__Problem to solve__:
Read the listing below and copy out every line that holds "computer".

····················

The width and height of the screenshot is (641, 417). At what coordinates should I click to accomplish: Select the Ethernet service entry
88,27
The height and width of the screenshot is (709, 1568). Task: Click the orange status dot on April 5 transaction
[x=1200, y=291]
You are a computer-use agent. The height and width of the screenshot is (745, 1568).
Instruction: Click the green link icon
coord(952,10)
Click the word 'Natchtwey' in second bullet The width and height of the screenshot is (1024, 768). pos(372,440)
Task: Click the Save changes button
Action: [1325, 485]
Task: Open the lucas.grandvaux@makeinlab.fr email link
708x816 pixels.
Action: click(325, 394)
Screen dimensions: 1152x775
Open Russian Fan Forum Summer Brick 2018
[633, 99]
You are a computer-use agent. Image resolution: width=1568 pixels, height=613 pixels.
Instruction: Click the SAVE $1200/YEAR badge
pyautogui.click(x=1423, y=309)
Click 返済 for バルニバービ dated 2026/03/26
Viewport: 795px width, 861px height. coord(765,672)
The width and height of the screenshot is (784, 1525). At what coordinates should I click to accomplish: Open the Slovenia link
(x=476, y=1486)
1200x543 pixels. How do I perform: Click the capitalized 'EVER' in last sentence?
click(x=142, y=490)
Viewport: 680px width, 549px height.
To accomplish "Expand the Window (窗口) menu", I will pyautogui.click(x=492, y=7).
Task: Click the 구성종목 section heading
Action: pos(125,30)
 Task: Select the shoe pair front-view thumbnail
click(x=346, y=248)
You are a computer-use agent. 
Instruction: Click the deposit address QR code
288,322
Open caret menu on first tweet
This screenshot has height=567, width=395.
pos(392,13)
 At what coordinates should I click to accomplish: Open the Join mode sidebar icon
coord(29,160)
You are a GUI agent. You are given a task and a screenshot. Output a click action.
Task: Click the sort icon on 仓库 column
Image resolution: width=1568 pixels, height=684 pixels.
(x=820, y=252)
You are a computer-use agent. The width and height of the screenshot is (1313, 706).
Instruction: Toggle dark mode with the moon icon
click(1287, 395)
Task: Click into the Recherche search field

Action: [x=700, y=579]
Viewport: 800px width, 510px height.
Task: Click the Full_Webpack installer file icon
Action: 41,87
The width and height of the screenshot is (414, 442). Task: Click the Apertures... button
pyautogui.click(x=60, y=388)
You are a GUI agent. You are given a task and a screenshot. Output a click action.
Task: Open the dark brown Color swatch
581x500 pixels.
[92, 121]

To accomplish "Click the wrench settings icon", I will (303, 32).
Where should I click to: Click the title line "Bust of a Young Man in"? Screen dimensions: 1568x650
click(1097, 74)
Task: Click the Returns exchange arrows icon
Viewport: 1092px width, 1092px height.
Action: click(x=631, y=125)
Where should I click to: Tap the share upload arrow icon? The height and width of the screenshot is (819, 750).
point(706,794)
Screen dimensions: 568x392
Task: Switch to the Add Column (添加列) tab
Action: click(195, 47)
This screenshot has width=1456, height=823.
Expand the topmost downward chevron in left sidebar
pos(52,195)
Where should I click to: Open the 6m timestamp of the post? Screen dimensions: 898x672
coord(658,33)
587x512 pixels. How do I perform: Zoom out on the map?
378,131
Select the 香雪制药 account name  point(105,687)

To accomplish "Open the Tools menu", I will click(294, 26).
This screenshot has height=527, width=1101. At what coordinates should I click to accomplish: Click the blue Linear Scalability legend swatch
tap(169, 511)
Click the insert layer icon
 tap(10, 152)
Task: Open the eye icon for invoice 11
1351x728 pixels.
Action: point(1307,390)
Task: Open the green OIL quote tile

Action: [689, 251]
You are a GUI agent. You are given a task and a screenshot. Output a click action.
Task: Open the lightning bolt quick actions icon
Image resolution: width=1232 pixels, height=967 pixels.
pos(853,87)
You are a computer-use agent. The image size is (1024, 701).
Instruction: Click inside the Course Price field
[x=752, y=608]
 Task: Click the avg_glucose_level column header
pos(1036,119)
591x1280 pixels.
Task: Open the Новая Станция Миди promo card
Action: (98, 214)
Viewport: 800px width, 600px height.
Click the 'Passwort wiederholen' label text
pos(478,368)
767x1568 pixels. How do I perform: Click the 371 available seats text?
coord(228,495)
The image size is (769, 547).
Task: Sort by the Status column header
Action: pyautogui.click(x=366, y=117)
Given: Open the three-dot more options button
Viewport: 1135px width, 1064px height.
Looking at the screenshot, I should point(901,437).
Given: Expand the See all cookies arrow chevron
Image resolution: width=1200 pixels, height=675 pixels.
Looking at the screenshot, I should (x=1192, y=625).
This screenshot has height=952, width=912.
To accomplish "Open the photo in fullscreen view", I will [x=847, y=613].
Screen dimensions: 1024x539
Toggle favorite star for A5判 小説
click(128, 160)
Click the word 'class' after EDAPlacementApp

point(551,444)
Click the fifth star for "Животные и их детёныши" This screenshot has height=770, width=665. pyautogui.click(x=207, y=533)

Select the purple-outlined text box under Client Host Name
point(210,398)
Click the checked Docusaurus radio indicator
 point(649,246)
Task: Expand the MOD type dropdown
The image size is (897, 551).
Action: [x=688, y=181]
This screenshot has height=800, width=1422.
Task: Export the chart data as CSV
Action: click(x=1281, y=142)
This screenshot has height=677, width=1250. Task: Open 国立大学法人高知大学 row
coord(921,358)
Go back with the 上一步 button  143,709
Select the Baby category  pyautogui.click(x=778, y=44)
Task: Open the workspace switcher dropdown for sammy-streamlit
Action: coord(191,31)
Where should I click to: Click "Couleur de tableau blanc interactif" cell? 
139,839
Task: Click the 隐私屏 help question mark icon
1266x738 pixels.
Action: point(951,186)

····················

__Output for this exercise__:
You are a computer-use agent. The height and width of the screenshot is (745, 1568).
You are a computer-use agent. Image resolution: width=1568 pixels, height=613 pixels.
You are a computer-use agent. 
You are a computer-use agent. The width and height of the screenshot is (1313, 706).
You are a computer-use agent. The image size is (1024, 701).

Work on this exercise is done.